We’re in a peculiar predicament: what some years ago may have appeared as reformist to a radical Left now looks like an unfeasibly utopian demand (public education, welfare provision, mildly redistributive taxation regimes, etc.). Part of the reason for that is quite concrete: notwithstanding its plunderous excesses, even if these were duly reined in, it’s not at all obvious that contemporary capitalism could provide the livelihoods we associate – depending on our nostalgias – with the postwar “welfare state” or with the (debt-fueled) “growth” of the nineties.
The distinction made half a century ago by the French radical thinker André Gorz – between reformist and non-reformist reforms, the latter posing a fundamental challenge to the rationality and reproduction of the social order – is perhaps losing its validity.
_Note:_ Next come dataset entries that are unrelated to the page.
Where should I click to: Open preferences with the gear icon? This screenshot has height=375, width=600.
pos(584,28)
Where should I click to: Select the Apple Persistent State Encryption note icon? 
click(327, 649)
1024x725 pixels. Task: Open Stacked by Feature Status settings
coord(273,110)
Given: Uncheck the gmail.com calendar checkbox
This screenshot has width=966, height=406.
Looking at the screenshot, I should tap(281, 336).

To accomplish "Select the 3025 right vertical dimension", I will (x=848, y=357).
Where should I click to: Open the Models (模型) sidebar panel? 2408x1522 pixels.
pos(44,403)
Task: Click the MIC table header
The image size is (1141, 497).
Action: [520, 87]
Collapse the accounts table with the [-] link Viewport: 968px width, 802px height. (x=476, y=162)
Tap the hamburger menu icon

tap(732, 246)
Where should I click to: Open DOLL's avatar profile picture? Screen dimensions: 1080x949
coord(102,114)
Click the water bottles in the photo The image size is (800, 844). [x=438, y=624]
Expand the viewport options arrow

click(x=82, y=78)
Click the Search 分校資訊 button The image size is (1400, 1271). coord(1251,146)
Any actual reform starts looking non-reformist when – very much unlike in periods of capitalist growth and the “recuperation” of radicalism – “business as usual” demands unusual levels of intolerance and inflexibility.
As Marx quipped 170 years ago, “In order to supersede the idea of private property, the idea of communism is enough. In order to supersede private property as it actually exists, real communist activity is necessary.” Turning to the political sphere, the latter seems in short supply. And the labor movement is not in great shape either. But perhaps we need a perspectival shift.
What contemporary riots and revolts have made evident is that in its continuous effort to emancipate itself from the working class (as the Italian Marxist Mario Tronti once put it), capitalism is increasingly making the reproduction of work, of social relations, of human beings precarious. Proletarianization means less and less the creation of a laboring capacity and more and more the production of disposable people. Today’s communist activity – by which we can simply mean activity aimed at exercising control over social life on the basis of needs, rather than the “bottom line” of profitability – is increasingly to be found in struggles over social reproduction: occupying homes against eviction, impeding the closure of hospitals, defending (or rather trying to enact) the idea of public education, or, as we recently saw in Brazil, appropriating the means of transport.
Spaces in and against capitalism
Though inequality is the violent rule, in this time of riots, which also presents itself as a time of oligarchs, communism cannot be conceived simply as the assertion of equality – especially when our imagination of equality is constrained by liberal individualism or monetized notions of equivalence. And though its nineteenth-century emergence has bound it to the fate of industry, we cannot think of communism today as arising solely at the “point of production”. The enigma of the present is that increasing swathes of the planet find it increasingly difficult to reproduce themselves (their labor, their livelihood, their relations) under capitalism, and yet they can only reproduce themselves through capitalism.
That is why the harder crisis bites the more difficult it seems for some to think of any other life than this increasingly immiserated one. This is also why, when the condition of making surplus capital is to produce surplus populations, any talk of communism today needs to attend, with both intransigence and humility, to those practices of reappropriation and survival that are creating spaces in and against capitalism.